Disentangled Representations in Reinforcement Learning

Author: Mhairi Dunion

Date: 2023-09-29

Follow @UoE_Agents on Twitter

Real-world environments are diverse and unpredictable, so Reinforcement Learning (RL) agents need to be robust to environment changes and adapt quickly. However, RL agents that learn from image observations often fail to generalise to unseen changes in the environment, such as colours and object positions, because they tend to overfit to variations seen in training. An open problem in RL is to learn a more robust representation of images that generalises well. Disentanglement is a promising direction towards robust representations in unsupervised learning and has the potential to improve RL generalisation. In this blog post we will discuss disentangled representations for RL and how they have been used in recent work to improve generalisation. We will cover the following:

What is disentanglement?

Disentanglement is an approach for learning low-dimensional representations of images that separate distinct, informative factors of variation in an image into the unknown ground truth factors that generated the image. For example, the 3D Shapes dataset [1], pictured below, is commonly used to test (un)supervised techniques to disentanglement.

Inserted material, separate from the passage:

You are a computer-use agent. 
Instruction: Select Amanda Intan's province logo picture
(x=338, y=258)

The images are generated from 6 factors of variations - floor colour, wall colour, object colour, scale, shape and orientation. These factors of variation, while fairly obvious to us as humans, are the unknown ground truth factors that are used to generate the images. The agent, who does not have knowledge of these ground truth factors of variation, must use the images to learn a disentangled representation that separates out these factors into distinct features in its lower-dimensional representation.

It is common to assume that the ground truth factors of variation are independent, e.g. object shape and colour vary independently to each other in the images. So disentanglement approaches usually learn a lower dimensional representation that captures the information in the image with independent features or groups of features. A representation feature refers to a dimension in the representation vector. Individual approaches vary in the other assumptions and access to privileged information such as some labels or image groupings.

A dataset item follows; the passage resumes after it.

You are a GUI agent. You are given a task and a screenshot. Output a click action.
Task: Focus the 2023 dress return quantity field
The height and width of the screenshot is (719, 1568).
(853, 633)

Ultimately, the goal of disentanglement is to learn a representation that is more robust to changes in the images. If only one factor of variation changes, e.g. object colour in the example above, then only one corresponding (group of) features in the representation will change to something new. The agent still has a reliable representation for all other factors of variation, resulting in improved generalisation when this representation is used for downstream tasks (such as image classification). A disentangled representation can also offer improved explainability as semantically meaningful factors of variation are separated into distinct representation features.

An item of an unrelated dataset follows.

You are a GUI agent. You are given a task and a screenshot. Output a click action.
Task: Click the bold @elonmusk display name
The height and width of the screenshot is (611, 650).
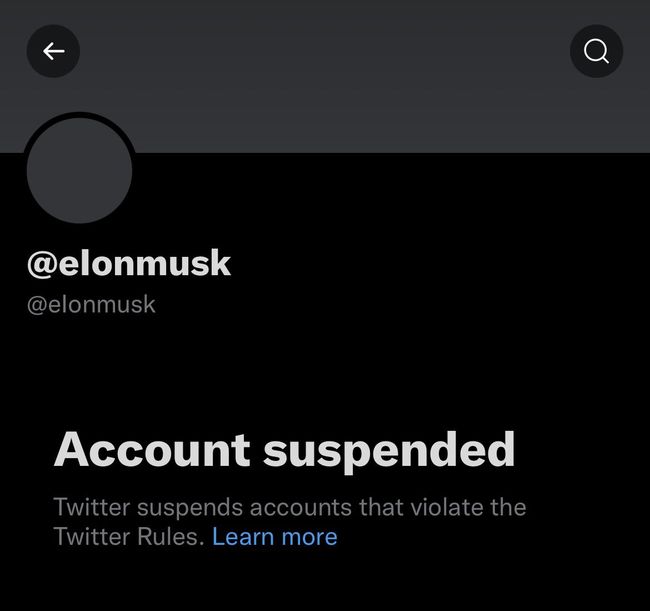(129, 263)
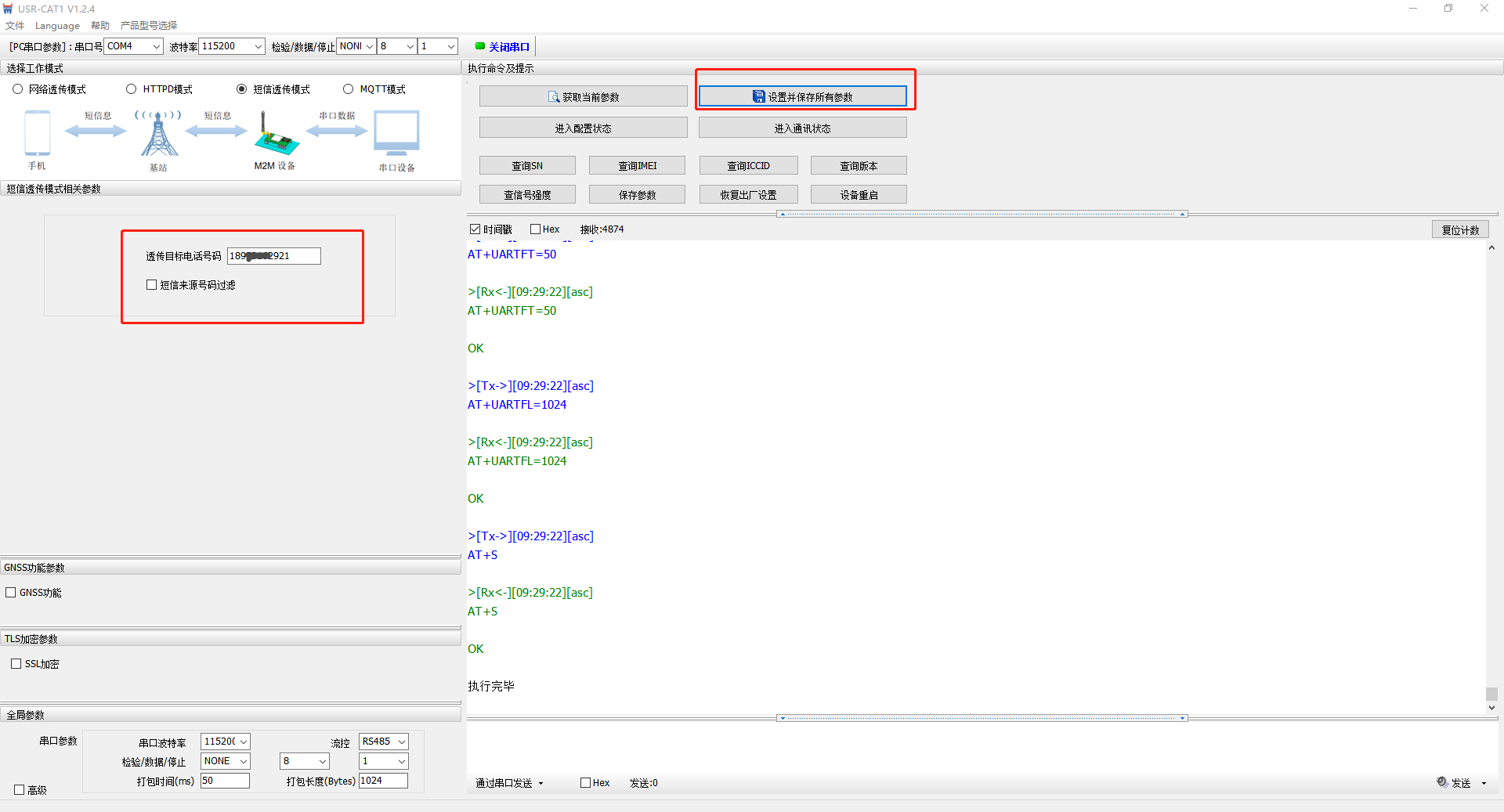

Why disentanglement in RL?

Generalisation is especially problematic for RL agents that learn from image pixel observations. A change in just one environment variable, such as the background colour, can change many pixels in the image, which can then change the entire representation of the image that the agent learned in training. This means a policy based on this representation is no longer optimal (i.e. can no longer solve the task) after a change in the environment. For example, a change in lighting conditions can change the perceived colour of an object, but we do not want this to affect the agent’s ability to perform a task.

These visual changes can affect agent performance so significantly that re-training from scratch after a change in the environment is often a necessary choice in practice. In an attempt to avoid re-training from scratch, domain randomisation is a popular approach where the environment factors of variation are randomly selected, maximising the variations seen by the agent during training. But it is hard to know what the agent will need to generalise to in future to ensure it is included in the training set, thereby complicating the randomisation strategy. Moreover, domain randomisation techniques may not be possible when training RL agents in the real world.

A disentangled representation isolates changes in factors of variation to specific portions of the representation vector. For example, if an agent sees a new colour, then only that feature in the representation would be expected to change to something new. The rest of the representation will remain values that the agent is already familiar with and can still be relied upon for the policy. This makes learning disentangled representations a promising direction to improve generalisation in image-based RL.

Challenges with disentanglement in RL

The disentanglement literature is mainly focused on unsupervised and semi-supervised learning problems, such identifying objects in images in the 3D shapes example above. Many of the early approaches are extensions of the variational autoencoder (VAE) and assume independent and identically distributed (i.i.d.) factors of variation. But the factors of variation in RL images are not i.i.d. At the very least, they evolve over time as the agent learns and acts in the environment. In real-world scenarios, independence could also be broken by spurious correlations in the images, and causal relationships between objects (e.g. objects colliding, agents learning to reach a goal position). We will discuss these different types of correlation in more detail as we introduce existing approaches in the next section.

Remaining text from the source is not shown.